# Exercise goal
Turn the data below into a Markdown table with the columns "Row" and "Line," numbering each line in order and leaving out blank lines.

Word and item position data
++++++

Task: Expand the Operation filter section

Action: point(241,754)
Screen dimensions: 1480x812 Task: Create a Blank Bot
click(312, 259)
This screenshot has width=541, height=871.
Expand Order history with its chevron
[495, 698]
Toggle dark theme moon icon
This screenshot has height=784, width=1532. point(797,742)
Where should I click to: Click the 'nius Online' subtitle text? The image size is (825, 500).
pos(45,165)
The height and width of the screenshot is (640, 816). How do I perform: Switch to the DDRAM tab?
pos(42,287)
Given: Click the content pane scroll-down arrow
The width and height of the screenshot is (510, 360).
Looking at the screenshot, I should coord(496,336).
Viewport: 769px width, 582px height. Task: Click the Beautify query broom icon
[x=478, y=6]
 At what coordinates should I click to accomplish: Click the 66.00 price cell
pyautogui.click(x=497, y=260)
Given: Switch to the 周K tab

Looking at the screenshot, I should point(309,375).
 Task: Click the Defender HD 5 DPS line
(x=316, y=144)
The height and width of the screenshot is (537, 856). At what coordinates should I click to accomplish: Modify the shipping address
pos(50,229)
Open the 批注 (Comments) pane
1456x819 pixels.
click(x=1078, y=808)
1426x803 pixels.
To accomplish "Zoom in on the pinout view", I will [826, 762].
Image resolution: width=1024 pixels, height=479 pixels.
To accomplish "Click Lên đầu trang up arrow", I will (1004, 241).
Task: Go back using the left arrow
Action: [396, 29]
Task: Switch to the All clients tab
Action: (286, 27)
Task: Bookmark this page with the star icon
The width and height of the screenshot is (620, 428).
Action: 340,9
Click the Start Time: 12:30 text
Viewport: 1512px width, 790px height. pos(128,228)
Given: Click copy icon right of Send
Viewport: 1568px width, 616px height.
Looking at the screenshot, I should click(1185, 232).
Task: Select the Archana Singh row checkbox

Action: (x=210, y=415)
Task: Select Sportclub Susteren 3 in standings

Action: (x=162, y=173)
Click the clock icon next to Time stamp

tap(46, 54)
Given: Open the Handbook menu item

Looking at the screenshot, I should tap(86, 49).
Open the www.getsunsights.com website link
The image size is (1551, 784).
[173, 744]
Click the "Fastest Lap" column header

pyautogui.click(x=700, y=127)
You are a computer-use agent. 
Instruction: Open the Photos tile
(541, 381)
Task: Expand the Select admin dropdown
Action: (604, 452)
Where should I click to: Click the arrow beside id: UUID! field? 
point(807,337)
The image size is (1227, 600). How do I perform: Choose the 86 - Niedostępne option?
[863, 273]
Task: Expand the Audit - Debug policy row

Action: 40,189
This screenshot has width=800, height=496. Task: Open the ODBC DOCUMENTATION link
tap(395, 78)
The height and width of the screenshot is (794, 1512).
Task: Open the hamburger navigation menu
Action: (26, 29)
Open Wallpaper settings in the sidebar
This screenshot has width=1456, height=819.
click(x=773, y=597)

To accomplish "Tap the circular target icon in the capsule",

++++++

# The answer
| Row | Line |
|---|---|
| 1 | Task: Expand the Operation filter section |
| 2 | Action: point(241,754) |
| 3 | Screen dimensions: 1480x812 Task: Create a Blank Bot |
| 4 | click(312, 259) |
| 5 | This screenshot has width=541, height=871. |
| 6 | Expand Order history with its chevron |
| 7 | [495, 698] |
| 8 | Toggle dark theme moon icon |
| 9 | This screenshot has height=784, width=1532. point(797,742) |
| 10 | Where should I click to: Click the 'nius Online' subtitle text? The image size is (825, 500). |
| 11 | pos(45,165) |
| 12 | The height and width of the screenshot is (640, 816). How do I perform: Switch to the DDRAM tab? |
| 13 | pos(42,287) |
| 14 | Given: Click the content pane scroll-down arrow |
| 15 | The width and height of the screenshot is (510, 360). |
| 16 | Looking at the screenshot, I should coord(496,336). |
| 17 | Viewport: 769px width, 582px height. Task: Click the Beautify query broom icon |
| 18 | [x=478, y=6] |
| 19 |  At what coordinates should I click to accomplish: Click the 66.00 price cell |
| 20 | pyautogui.click(x=497, y=260) |
| 21 | Given: Switch to the 周K tab |
| 22 | Looking at the screenshot, I should point(309,375). |
| 23 |  Task: Click the Defender HD 5 DPS line |
| 24 | (x=316, y=144) |
| 25 | The height and width of the screenshot is (537, 856). At what coordinates should I click to accomplish: Modify the shipping address |
| 26 | pos(50,229) |
| 27 | Open the 批注 (Comments) pane |
| 28 | 1456x819 pixels. |
| 29 | click(x=1078, y=808) |
| 30 | 1426x803 pixels. |
| 31 | To accomplish "Zoom in on the pinout view", I will [826, 762]. |
| 32 | Image resolution: width=1024 pixels, height=479 pixels. |
| 33 | To accomplish "Click Lên đầu trang up arrow", I will (1004, 241). |
| 34 | Task: Go back using the left arrow |
| 35 | Action: [396, 29] |
| 36 | Task: Switch to the All clients tab |
| 37 | Action: (286, 27) |
| 38 | Task: Bookmark this page with the star icon |
| 39 | The width and height of the screenshot is (620, 428). |
| 40 | Action: 340,9 |
| 41 | Click the Start Time: 12:30 text |
| 42 | Viewport: 1512px width, 790px height. pos(128,228) |
| 43 | Given: Click copy icon right of Send |
| 44 | Viewport: 1568px width, 616px height. |
| 45 | Looking at the screenshot, I should click(1185, 232). |
| 46 | Task: Select the Archana Singh row checkbox |
| 47 | Action: (x=210, y=415) |
| 48 | Task: Select Sportclub Susteren 3 in standings |
| 49 | Action: (x=162, y=173) |
| 50 | Click the clock icon next to Time stamp |
| 51 | tap(46, 54) |
| 52 | Given: Open the Handbook menu item |
| 53 | Looking at the screenshot, I should tap(86, 49). |
| 54 | Open the www.getsunsights.com website link |
| 55 | The image size is (1551, 784). |
| 56 | [173, 744] |
| 57 | Click the "Fastest Lap" column header |
| 58 | pyautogui.click(x=700, y=127) |
| 59 | You are a computer-use agent.  |
| 60 | Instruction: Open the Photos tile |
| 61 | (541, 381) |
| 62 | Task: Expand the Select admin dropdown |
| 63 | Action: (604, 452) |
| 64 | Where should I click to: Click the arrow beside id: UUID! field?  |
| 65 | point(807,337) |
| 66 | The image size is (1227, 600). How do I perform: Choose the 86 - Niedostępne option? |
| 67 | [863, 273] |
| 68 | Task: Expand the Audit - Debug policy row |
| 69 | Action: 40,189 |
| 70 | This screenshot has width=800, height=496. Task: Open the ODBC DOCUMENTATION link |
| 71 | tap(395, 78) |
| 72 | The height and width of the screenshot is (794, 1512). |
| 73 | Task: Open the hamburger navigation menu |
| 74 | Action: (26, 29) |
| 75 | Open Wallpaper settings in the sidebar |
| 76 | This screenshot has width=1456, height=819. |
| 77 | click(x=773, y=597) |
| 78 | To accomplish "Tap the circular target icon in the capsule", |